United Hatzalah has helped break down preconceived notions and stereotypes among the volunteers. People who would normally never interact with members of one of the other groups –ultra-Orthodox and secular Jews, Christians, Muslims, Bedouins and Druze – now work together. There is “so much tragedy, so much hate. It’s not about saving Jews. It’s not about saving Muslims. It’s not about saving Christians. It’s about saving people,” says Muhammad Asli, an Arab medic and Jerusalem native. When Asli’s uncle fell ill, it was a religious Jew from the disputed territories who took care of him. Beer had a similar experience. A few years ago, when his father collapsed from a heart attack, one of the first volunteers to arrive on the scene was Muslim. “He saved my father,” Beer says. “Could you imagine?” He adds: “Saving lives is important to all religions.”

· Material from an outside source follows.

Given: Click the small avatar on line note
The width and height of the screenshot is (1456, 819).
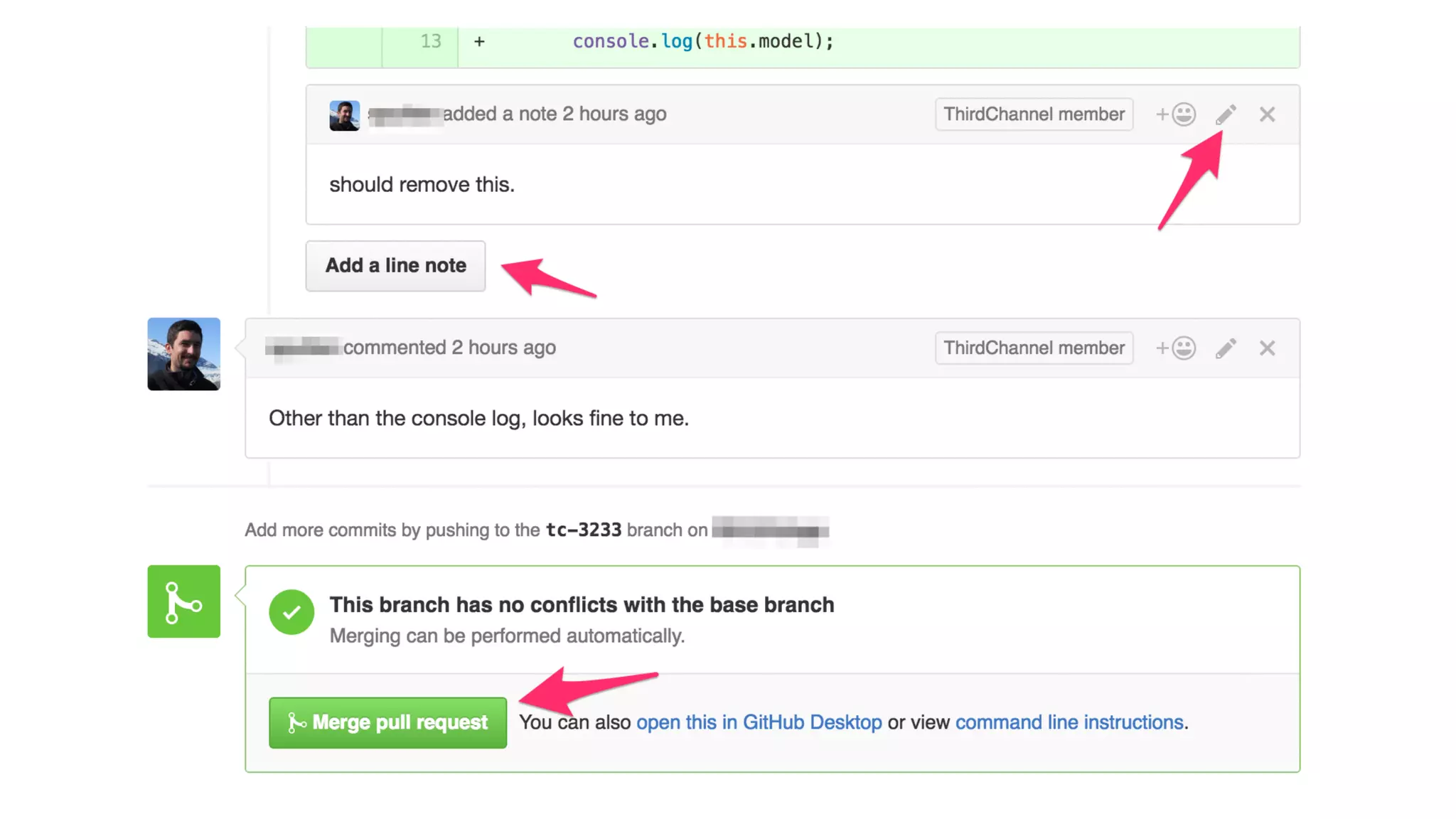Looking at the screenshot, I should pyautogui.click(x=344, y=115).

There is no reason why this initiative cannot be expanded to Palestinian-controlled areas of the West Bank and Gaza. Israeli and Palestinian areas of the West Bank saw 28 fatal car accidents and 34 people killed in 2015, and 32 accidents with 42 people killed in 2016. There are many moving stories of Jews savings Arabs and vice versa. For example, in the winter of 2017, a Palestinian family administered first aid to victims of a fatal bus crash just north of Ramallah. Rushing out in their pajamas with flashlights, “they didn’t think about it or consider it,” says Cpt. Sivan Raviv, an Israeli medical officer. “They saw saving lives as their first priority. When we got there we saw the family trying to extract passengers and treating them.”

“United Hatzalah is the essence of saving human lives before anything else,” says Professor Alan Dershowitz. “It grows out of the heart and souls of people who just want to do good. There is no reward more important than the knowledge that you made the difference between life and death.” Saving lives is a universal yearning, and United Hatzalah has proven it can be successful even across religious and political divides.